GIVEN TASK → Replace "dropdown" with "drop-down list" in the data from its first line through the line containing "Select the Tools", leaving everything else unchanged.

DATA SUPPLIED →

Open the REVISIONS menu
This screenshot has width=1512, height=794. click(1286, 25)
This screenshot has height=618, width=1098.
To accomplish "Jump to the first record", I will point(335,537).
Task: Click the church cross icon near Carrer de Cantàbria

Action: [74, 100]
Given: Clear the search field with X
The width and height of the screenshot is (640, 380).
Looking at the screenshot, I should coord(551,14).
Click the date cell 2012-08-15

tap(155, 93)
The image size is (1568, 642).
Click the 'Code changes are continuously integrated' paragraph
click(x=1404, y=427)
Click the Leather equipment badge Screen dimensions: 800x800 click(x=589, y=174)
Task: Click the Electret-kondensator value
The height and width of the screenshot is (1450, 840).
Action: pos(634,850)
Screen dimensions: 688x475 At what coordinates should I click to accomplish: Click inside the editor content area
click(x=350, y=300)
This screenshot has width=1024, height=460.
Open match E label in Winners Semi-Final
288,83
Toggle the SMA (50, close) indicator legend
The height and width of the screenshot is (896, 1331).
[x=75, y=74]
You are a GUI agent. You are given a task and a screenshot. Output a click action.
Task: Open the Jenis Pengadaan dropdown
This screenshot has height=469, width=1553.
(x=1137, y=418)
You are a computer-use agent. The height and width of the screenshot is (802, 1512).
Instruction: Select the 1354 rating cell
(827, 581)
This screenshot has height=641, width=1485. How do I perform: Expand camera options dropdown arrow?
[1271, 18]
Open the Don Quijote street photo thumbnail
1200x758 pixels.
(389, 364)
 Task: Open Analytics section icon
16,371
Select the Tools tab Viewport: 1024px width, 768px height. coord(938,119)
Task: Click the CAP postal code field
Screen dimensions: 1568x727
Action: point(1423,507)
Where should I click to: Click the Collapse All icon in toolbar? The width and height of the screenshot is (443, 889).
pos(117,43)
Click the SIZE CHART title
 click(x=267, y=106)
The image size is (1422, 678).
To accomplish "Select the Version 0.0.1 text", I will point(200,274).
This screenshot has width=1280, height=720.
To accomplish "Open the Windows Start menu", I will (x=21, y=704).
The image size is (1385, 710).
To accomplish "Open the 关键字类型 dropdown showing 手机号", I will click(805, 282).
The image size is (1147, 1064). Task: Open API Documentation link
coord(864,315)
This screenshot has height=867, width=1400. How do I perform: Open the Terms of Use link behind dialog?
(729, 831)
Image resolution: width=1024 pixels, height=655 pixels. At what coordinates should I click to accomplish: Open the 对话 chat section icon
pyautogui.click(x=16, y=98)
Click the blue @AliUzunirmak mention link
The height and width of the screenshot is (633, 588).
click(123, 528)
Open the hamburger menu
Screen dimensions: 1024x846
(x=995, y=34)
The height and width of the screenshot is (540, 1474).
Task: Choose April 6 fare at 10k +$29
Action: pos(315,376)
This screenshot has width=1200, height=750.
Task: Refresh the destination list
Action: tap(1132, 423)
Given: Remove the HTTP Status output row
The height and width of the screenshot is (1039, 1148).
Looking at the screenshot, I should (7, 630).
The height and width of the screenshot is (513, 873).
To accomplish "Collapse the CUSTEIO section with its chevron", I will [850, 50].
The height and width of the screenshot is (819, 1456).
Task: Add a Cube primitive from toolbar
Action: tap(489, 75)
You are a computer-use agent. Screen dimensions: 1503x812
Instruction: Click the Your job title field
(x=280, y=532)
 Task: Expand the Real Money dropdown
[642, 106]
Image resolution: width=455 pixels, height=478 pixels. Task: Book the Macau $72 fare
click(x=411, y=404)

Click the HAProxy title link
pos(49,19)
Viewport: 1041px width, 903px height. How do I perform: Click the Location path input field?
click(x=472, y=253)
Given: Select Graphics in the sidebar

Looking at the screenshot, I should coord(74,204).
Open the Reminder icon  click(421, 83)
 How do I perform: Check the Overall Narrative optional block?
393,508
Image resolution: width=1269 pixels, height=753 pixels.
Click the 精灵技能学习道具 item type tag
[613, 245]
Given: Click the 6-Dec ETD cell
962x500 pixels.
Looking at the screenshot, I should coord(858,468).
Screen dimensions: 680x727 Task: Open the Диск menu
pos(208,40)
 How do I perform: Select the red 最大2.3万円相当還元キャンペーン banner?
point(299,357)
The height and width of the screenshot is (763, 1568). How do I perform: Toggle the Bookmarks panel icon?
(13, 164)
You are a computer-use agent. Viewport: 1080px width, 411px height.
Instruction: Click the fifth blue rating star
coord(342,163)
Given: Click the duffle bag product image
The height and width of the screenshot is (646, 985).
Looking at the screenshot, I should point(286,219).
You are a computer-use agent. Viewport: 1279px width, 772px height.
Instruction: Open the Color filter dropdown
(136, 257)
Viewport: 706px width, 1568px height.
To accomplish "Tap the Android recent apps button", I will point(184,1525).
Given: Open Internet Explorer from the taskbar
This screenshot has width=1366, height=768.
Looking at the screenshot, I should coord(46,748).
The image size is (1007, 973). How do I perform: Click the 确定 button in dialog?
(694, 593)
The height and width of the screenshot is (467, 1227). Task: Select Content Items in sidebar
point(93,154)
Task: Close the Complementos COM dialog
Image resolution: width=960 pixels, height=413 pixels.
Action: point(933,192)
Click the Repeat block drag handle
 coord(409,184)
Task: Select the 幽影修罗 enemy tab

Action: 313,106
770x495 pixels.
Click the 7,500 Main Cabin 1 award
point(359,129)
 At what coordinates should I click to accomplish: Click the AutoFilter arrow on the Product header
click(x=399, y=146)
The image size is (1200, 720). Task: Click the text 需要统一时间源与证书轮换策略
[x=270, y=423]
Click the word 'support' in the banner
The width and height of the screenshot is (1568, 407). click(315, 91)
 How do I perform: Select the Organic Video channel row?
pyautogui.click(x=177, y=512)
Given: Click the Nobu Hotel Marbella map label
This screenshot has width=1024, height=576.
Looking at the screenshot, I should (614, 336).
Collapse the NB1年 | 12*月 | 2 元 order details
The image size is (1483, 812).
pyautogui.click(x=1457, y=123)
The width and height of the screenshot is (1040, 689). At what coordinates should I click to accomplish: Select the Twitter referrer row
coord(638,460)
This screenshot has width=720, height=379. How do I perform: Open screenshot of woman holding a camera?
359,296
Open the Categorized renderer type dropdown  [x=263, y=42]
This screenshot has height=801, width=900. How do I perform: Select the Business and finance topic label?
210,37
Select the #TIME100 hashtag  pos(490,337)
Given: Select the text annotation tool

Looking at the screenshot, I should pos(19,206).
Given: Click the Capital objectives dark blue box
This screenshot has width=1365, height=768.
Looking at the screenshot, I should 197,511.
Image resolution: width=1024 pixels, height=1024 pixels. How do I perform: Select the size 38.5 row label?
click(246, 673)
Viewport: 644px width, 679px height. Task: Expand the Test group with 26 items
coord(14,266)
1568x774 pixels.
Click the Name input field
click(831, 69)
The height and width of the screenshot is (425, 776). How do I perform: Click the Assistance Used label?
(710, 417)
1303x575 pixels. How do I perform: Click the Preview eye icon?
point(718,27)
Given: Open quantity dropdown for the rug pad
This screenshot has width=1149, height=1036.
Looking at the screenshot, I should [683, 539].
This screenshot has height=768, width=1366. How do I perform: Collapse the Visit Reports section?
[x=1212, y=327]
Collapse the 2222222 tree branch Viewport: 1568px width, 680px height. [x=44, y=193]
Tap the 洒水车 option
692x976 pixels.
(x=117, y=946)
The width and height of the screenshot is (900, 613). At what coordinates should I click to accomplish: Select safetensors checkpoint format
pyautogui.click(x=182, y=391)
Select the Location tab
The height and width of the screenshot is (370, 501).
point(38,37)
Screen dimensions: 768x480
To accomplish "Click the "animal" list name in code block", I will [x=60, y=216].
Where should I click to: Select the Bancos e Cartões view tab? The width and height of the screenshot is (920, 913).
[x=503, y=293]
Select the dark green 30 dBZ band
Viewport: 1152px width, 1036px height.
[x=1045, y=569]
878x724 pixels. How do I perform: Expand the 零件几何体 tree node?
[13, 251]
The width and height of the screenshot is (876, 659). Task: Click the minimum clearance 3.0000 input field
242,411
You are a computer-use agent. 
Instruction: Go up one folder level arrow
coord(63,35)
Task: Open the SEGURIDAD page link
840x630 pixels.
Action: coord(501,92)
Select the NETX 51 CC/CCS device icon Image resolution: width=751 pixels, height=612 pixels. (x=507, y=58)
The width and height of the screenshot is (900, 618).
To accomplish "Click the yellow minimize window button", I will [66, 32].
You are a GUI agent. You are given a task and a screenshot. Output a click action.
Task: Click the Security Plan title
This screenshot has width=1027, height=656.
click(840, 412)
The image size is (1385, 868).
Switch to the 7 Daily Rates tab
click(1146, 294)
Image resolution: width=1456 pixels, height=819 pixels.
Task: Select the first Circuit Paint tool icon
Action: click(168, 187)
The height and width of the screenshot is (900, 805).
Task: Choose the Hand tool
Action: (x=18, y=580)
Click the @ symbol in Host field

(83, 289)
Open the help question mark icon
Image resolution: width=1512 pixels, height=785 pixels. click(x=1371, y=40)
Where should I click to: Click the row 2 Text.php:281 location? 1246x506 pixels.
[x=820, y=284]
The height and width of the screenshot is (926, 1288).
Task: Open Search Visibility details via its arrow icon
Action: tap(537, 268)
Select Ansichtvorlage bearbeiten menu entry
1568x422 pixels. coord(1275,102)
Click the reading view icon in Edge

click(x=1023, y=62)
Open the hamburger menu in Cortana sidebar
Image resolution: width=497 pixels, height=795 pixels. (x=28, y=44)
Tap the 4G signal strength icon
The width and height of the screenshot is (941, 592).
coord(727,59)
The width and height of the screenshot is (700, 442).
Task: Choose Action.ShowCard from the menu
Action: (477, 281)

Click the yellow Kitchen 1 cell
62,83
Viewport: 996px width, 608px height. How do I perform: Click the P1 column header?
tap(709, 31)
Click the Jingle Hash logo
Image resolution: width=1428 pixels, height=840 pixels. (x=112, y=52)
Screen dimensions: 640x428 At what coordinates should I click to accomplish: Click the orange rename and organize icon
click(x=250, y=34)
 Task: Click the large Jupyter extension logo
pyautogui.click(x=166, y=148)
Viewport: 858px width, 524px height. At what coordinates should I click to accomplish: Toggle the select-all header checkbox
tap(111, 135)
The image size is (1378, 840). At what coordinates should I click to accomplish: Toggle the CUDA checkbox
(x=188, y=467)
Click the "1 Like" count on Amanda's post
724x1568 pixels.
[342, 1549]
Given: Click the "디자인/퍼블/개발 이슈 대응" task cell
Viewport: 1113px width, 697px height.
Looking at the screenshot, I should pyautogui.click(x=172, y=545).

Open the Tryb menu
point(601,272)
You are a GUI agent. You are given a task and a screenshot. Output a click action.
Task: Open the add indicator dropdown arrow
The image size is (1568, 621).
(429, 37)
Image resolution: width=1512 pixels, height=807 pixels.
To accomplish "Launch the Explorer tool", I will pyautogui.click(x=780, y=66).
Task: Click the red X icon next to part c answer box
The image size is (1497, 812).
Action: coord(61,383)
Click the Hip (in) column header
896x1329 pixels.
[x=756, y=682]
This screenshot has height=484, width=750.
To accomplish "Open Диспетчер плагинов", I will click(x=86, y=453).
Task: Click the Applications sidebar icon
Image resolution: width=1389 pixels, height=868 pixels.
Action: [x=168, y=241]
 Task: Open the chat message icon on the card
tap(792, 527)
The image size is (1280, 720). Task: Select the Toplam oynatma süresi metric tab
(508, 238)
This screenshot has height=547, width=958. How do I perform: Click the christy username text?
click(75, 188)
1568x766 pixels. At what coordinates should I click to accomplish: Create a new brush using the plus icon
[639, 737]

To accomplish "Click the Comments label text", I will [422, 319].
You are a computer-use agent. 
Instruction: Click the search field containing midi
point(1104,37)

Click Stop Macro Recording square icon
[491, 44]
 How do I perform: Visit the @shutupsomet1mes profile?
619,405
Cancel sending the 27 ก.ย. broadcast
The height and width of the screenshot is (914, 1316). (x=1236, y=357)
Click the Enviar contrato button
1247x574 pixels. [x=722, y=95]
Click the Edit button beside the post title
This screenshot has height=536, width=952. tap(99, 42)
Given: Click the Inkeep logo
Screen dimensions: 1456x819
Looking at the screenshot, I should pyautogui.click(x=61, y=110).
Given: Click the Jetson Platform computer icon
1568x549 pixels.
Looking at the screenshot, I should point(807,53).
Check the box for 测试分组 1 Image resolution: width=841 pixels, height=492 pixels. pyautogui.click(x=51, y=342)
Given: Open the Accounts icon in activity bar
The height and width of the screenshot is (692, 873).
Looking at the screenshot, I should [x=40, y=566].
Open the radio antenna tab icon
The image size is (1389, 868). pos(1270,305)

SOLUTION →
Open the REVISIONS menu
This screenshot has width=1512, height=794. click(1286, 25)
This screenshot has height=618, width=1098.
To accomplish "Jump to the first record", I will point(335,537).
Task: Click the church cross icon near Carrer de Cantàbria

Action: [74, 100]
Given: Clear the search field with X
The width and height of the screenshot is (640, 380).
Looking at the screenshot, I should coord(551,14).
Click the date cell 2012-08-15

tap(155, 93)
The image size is (1568, 642).
Click the 'Code changes are continuously integrated' paragraph
click(x=1404, y=427)
Click the Leather equipment badge Screen dimensions: 800x800 click(x=589, y=174)
Task: Click the Electret-kondensator value
The height and width of the screenshot is (1450, 840).
Action: pos(634,850)
Screen dimensions: 688x475 At what coordinates should I click to accomplish: Click inside the editor content area
click(x=350, y=300)
This screenshot has width=1024, height=460.
Open match E label in Winners Semi-Final
288,83
Toggle the SMA (50, close) indicator legend
The height and width of the screenshot is (896, 1331).
[x=75, y=74]
You are a GUI agent. You are given a task and a screenshot. Output a click action.
Task: Open the Jenis Pengadaan drop-down list
This screenshot has height=469, width=1553.
(x=1137, y=418)
You are a computer-use agent. The height and width of the screenshot is (802, 1512).
Instruction: Select the 1354 rating cell
(827, 581)
This screenshot has height=641, width=1485. How do I perform: Expand camera options drop-down list arrow?
[1271, 18]
Open the Don Quijote street photo thumbnail
1200x758 pixels.
(389, 364)
 Task: Open Analytics section icon
16,371
Select the Tools tab Viewport: 1024px width, 768px height. coord(938,119)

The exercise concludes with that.